1,36 milliard de colis distribués en France

CMA CGM, qui poursuit depuis un temps une stratégie de door-to-door, se positionne sur un marché plus que jamais au coeur des stratégies des retailers. Selon Xerfi, le seul marché français du colis a engrangé en 2020 – année pandémique en diable – des volumes en hausse de 12 % et des revenus de 7 Md€ pour 1,36 milliard de paquets distribués. Toujours selon la société d’études de marché, il devrait encore bondir de 8 % par an en moyenne en volume et de 6 % en valeur en 2022 et 2023.
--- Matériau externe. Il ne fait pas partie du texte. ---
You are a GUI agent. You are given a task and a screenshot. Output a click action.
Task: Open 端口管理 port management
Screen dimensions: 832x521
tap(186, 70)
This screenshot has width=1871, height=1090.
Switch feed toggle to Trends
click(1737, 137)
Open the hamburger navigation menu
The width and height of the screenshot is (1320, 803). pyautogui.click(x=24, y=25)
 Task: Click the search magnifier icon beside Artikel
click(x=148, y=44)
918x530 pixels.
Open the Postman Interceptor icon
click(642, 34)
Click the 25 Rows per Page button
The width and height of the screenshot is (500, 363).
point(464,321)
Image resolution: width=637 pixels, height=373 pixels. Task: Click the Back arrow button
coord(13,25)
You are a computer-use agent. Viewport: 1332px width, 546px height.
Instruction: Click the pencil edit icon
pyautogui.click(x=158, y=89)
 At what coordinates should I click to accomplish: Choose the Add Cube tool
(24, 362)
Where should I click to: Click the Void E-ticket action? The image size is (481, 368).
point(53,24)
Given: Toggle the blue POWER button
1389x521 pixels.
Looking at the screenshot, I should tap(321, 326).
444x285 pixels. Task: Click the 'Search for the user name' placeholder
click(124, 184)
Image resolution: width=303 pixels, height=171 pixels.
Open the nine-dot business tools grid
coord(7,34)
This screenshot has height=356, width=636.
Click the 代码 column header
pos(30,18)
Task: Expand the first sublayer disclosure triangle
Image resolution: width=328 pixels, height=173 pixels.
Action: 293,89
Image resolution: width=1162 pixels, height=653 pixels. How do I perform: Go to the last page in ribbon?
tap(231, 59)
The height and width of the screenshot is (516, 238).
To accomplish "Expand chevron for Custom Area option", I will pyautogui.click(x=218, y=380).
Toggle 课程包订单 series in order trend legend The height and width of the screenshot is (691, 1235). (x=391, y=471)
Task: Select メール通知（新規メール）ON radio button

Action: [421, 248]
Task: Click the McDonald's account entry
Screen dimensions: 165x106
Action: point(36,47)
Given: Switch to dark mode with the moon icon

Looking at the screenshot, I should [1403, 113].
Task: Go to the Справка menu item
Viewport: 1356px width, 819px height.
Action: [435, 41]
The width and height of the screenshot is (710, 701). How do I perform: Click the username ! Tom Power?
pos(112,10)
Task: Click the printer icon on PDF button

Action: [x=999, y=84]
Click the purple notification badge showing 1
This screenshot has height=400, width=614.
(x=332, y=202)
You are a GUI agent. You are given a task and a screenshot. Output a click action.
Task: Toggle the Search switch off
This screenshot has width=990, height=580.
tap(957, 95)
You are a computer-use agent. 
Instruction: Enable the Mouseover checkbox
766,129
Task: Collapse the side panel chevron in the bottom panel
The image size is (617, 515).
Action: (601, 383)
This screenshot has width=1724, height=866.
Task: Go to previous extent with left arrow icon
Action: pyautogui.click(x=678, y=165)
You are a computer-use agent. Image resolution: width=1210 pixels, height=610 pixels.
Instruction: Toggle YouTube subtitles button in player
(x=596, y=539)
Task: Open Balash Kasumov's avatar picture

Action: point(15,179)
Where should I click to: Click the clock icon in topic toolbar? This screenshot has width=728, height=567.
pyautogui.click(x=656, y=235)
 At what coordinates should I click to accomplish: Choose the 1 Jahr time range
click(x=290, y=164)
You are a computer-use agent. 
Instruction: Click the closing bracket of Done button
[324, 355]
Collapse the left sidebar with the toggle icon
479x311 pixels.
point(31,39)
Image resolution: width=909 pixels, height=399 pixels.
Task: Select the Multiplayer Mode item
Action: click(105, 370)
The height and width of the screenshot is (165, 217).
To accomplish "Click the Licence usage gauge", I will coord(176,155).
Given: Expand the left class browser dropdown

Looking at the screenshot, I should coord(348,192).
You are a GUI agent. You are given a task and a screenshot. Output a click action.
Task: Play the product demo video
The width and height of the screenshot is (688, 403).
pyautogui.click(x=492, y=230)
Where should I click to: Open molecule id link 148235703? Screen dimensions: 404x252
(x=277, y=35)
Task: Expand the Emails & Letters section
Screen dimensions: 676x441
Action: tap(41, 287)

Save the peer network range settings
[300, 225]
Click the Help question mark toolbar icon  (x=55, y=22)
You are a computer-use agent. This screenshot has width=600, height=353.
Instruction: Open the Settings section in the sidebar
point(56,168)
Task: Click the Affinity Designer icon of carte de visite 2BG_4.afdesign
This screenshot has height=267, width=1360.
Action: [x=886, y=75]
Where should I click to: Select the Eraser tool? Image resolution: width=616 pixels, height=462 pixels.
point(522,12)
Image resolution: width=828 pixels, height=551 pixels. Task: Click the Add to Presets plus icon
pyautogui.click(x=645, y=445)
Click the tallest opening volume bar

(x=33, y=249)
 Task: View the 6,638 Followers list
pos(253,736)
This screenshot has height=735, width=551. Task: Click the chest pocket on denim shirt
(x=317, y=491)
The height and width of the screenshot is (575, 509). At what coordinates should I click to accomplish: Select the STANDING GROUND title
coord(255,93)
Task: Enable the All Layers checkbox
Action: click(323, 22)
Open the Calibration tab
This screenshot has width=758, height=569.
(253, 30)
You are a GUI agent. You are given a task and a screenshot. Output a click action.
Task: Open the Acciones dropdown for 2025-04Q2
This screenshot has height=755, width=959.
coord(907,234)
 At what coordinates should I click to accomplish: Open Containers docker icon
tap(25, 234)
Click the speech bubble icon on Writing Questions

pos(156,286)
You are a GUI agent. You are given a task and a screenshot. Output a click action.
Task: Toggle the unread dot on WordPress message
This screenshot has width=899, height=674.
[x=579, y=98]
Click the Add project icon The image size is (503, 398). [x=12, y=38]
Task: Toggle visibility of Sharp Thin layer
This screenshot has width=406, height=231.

Pour y répondre, de nombreuses enseignes de distribution ont accéléré leur basculement vers l’omnicanal tandis que les envois de particulier à particulier (CtoC), qui représenteraient aujourd’hui moins de 10 % des colis, sont tirés par les plateformes de vente en ligne, du type Vinted, Vestiaire collective, Leboncoin... Selon Nicolas Le Corre, spécialiste des thématiques liées à la supply chain chez Xerfi, « Mondial Relay est partenaire de Vinted depuis son arrivée en France et de Leboncoin depuis mai 2019. La Poste s’est également associée à Leboncoin pour la livraison de colis à domicile jusqu’à 30 kg. »

Les acteurs historiques, eux, ont annoncé dernièrement des investissements pour renforcer leurs capacités. Ainsi de DHL avec 170 M€ dans un nouveau hub à l’aéroport Paris-CDG.

Amazon, bien dans la place

La « bataille du dernier kilomètre », expression qu’affectionnent les médias, fait aussi référence à l’émergence des trublions numériques, tels Amazon et consorts, bousculant les acteurs historiques. « Alors qu'il s'agit d'un acte essentiel, il est surprenant de le voir aussi peu considéré dans la réalité. Depuis des décennies, les entreprises de messagerie et les sociétés de livraison express ont adopté des stratégies de survie face à l'évolution du marché. Qui ont conduit à paupériser la filière », explique Jean-Michel Huet, consultant chez BearingPoint et auteur de Les défis de la supply chain.

Le géant américain, via son pôle Amazon Logistics, représenterait plus de 5 % du marché du colis en France, selon Xerfi. Il multiplie depuis bien des années les initiatives pour s'assurer des livraisons toujours plus rapides notamment en tissant le territoire de sites logistiques à l’instar de son entrepôt XXL à Brétigny-sur-Orge (Essonne) ou de Senlis (Oise) dédié aux services de fulfillment (traitement et gestion des commandes) pour les vendeurs tiers. Amazon développe aussi ses services tels les consignes automatiques (Amazon Lockers) et les points de retrait (Amazon Counter).